Tue Jul 14 10:00 AM -- 10:45 AM & Tue Jul 14 11:00 PM -- 11:45 PM (PDT) @

In model-based reinforcement learning, planning with an imperfect model of the environment has the potential to harm learning progress. But even when a model is imperfect, it may still contain information that is useful for planning. In this paper, we investigate the idea of using an imperfect model selectively. The agent should plan in parts of the state space where the model would be helpful but refrain from using the model where it would be harmful. An effective selective planning mechanism requires estimating predictive uncertainty, which arises out of aleatoric uncertainty, parameter uncertainty, and model inadequacy, among other sources. Prior work has focused on parameter uncertainty for selective planning. In this work, we emphasize the importance of model inadequacy.
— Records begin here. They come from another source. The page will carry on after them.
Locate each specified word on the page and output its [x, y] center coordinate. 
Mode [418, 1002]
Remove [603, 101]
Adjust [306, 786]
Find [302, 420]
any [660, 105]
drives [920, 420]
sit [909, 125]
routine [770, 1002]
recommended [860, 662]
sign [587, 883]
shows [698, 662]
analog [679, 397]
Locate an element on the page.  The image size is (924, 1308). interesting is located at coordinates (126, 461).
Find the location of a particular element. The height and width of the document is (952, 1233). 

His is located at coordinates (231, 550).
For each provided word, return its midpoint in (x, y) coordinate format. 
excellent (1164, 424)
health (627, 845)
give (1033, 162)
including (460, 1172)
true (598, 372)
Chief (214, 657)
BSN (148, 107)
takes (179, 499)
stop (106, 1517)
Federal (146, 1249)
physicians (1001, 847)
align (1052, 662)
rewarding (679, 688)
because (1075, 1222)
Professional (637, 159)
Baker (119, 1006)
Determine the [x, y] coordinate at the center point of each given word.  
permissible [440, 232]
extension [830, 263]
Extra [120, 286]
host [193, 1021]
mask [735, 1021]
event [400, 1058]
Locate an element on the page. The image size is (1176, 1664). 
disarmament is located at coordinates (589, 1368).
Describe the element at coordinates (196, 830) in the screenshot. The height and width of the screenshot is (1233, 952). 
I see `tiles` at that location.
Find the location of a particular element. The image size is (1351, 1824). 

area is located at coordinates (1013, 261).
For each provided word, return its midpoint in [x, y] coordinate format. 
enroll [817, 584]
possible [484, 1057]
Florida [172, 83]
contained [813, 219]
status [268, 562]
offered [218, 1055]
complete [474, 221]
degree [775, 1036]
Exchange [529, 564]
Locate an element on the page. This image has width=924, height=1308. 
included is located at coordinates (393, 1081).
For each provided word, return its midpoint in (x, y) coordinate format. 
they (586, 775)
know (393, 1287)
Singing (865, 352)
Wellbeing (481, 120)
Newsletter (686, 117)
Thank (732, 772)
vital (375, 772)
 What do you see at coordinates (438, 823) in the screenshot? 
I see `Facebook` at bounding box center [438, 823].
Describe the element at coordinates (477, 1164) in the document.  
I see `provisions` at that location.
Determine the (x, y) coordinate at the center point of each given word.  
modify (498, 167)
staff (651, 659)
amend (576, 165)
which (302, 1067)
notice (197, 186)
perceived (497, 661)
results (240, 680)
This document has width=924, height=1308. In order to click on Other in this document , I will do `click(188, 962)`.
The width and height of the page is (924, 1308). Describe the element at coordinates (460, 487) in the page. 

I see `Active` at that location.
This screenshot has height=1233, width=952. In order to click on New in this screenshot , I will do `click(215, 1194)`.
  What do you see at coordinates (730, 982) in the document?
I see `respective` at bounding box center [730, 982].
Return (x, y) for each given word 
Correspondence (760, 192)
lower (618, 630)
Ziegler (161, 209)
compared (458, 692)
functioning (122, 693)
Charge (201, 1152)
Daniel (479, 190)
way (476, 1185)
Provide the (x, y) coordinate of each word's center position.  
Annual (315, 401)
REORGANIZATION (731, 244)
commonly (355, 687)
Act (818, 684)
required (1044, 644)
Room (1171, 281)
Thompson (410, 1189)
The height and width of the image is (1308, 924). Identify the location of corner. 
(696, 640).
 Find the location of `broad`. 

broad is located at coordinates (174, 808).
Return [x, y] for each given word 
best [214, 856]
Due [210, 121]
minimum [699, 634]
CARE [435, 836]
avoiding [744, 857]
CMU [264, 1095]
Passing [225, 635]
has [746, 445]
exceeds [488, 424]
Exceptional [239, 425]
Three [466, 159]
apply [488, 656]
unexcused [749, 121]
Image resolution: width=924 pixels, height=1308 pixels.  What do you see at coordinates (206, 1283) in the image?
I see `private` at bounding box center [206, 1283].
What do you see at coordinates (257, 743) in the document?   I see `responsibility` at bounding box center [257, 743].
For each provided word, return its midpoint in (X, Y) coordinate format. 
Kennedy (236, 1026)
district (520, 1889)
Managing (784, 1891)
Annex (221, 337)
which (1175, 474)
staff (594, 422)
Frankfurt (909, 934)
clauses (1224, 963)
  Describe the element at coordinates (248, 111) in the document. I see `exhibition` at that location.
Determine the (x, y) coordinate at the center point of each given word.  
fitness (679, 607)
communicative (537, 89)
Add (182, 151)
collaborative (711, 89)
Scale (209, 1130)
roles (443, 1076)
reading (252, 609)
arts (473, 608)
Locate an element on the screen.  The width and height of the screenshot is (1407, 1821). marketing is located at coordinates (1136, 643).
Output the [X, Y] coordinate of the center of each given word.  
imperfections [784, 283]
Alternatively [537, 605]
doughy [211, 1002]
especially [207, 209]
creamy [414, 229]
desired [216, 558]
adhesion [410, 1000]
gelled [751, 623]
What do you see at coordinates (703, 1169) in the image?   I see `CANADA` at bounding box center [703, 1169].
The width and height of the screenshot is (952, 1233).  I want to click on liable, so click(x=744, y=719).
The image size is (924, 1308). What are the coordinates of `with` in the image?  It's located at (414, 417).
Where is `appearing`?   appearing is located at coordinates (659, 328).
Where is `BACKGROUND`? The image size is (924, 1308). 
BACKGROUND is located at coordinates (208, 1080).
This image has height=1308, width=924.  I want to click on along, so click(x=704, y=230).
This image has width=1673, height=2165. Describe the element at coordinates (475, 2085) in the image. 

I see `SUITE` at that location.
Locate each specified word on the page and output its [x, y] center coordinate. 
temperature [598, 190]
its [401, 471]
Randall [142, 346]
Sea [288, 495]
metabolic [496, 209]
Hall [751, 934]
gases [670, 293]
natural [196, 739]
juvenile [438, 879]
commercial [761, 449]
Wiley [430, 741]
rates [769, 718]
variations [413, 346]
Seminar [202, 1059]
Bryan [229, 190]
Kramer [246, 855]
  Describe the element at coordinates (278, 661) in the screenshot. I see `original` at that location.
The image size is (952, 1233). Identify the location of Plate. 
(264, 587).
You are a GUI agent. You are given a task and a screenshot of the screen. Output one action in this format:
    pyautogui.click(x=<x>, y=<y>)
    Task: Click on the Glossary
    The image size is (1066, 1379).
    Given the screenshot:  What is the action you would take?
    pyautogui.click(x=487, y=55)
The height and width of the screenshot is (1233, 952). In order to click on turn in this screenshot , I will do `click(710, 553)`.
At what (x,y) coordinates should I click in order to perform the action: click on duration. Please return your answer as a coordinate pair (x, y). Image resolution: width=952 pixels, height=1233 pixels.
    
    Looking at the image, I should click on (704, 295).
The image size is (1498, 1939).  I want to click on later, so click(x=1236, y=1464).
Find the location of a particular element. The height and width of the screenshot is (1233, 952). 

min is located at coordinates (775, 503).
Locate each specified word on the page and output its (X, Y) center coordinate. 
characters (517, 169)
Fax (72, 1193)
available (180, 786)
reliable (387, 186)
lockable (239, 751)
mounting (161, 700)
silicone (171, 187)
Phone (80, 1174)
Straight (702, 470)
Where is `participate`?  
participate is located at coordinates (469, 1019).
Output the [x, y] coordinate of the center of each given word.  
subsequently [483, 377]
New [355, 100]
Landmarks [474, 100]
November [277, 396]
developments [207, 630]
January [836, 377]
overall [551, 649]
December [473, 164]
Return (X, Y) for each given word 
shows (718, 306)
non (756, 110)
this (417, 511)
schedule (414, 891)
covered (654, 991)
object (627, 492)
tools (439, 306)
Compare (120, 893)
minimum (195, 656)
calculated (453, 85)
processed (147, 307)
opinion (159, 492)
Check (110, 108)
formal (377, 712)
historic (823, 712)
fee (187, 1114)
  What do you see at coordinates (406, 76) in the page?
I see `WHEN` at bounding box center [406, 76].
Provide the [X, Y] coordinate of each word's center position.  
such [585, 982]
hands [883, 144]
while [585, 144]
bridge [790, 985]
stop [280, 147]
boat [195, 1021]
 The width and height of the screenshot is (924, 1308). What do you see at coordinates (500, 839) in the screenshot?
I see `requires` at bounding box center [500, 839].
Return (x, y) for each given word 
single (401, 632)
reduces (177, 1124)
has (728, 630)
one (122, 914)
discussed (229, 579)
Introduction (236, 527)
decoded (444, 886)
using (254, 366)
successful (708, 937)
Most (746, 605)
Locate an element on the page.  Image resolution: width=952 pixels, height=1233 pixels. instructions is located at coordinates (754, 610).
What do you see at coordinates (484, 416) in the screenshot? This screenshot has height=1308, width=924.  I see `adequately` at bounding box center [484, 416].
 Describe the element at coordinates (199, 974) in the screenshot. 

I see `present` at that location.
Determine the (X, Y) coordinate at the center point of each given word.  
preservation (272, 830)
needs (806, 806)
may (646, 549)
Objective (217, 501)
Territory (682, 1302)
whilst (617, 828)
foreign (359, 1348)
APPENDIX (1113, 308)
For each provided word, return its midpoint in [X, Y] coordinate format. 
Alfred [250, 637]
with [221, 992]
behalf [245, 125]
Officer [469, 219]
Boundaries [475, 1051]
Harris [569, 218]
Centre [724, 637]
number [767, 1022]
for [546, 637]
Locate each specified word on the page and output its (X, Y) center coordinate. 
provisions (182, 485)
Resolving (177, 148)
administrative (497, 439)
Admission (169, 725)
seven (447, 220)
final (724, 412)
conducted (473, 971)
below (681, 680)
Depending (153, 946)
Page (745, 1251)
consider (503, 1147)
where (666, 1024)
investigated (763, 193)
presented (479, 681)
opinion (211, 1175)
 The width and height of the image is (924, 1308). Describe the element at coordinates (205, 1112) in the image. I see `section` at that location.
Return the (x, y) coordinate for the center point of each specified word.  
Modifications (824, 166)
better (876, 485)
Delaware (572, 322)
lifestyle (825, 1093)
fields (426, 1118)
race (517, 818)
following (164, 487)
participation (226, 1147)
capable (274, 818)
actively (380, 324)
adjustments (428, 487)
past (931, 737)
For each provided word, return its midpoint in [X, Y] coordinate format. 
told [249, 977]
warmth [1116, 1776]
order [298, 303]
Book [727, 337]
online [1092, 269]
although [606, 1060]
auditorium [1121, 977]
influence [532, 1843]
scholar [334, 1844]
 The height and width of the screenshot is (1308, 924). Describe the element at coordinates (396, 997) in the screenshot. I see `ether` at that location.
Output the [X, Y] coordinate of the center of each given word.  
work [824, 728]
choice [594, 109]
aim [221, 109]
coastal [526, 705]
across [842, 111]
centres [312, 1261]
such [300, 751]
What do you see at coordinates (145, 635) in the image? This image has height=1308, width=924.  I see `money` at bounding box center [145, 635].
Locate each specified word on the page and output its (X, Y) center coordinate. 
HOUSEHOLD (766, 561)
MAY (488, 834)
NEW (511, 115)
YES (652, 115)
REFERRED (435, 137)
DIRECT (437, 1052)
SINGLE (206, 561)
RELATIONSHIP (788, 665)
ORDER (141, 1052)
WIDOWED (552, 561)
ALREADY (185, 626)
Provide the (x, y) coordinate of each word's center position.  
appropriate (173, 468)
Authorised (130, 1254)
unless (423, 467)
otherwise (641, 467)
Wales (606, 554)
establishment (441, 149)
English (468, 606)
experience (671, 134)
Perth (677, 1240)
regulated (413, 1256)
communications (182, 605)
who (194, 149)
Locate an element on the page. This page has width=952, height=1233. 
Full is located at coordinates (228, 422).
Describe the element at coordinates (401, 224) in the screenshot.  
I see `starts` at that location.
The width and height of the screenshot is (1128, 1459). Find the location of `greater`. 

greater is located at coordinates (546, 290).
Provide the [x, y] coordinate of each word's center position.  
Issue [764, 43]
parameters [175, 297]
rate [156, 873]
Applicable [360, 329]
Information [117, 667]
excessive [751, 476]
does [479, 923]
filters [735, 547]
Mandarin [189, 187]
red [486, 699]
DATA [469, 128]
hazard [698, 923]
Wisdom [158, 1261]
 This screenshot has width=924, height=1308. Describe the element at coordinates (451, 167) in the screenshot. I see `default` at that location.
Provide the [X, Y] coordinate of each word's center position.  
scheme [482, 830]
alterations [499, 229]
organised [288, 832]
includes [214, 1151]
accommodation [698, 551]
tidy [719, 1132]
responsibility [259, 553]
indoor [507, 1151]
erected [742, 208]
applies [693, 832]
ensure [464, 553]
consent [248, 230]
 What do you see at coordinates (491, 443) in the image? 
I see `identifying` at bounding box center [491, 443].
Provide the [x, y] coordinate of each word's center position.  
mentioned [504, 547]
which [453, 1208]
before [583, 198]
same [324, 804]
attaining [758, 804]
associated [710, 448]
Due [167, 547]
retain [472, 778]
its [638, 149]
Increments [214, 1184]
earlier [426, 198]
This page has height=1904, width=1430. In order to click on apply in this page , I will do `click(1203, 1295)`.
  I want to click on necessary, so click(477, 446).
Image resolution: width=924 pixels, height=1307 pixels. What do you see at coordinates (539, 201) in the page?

We show that heteroscedastic regression can signal predictive uncertainty arising from model inadequacy that is complementary to that which is detected by methods designed for parameter uncertainty, indicating that considering both parameter uncertainty and model inadequacy may be a more promising direction for effective selective planning than either in isolation.

Author Information

Zaheer Abbas (University of Alberta)
Samuel Sokota (University of Alberta)
Erin Talvitie (Harvey Mudd College)

Erin Talvitie is an associate professor of Computer Science at Harvey Mudd College. She graduated from Oberlin College in 2004 with majors in Computer Science and Mathematics and received her Ph.D. in Artificial Intelligence from the University of Michigan in 2010. She was a founding member of the Department of Computer Science at Franklin & Marshall College before moving on to Harvey Mudd College in 2019. Her research interests focus on model-based reinforcement learning -- specifically scaling model-based approaches up to complex, high-dimensional problems -- with he aim of working toward artificial autonomous agents that can learn to act flexibly and competently in unknown environments. She is the recipient of an NSF Graduate Research Fellowship, an NSF CAREER grant, outstanding reviewer awards from AAAI and NeurIPS, a best paper nomination from AAMAS, and a best paper award from RLDM.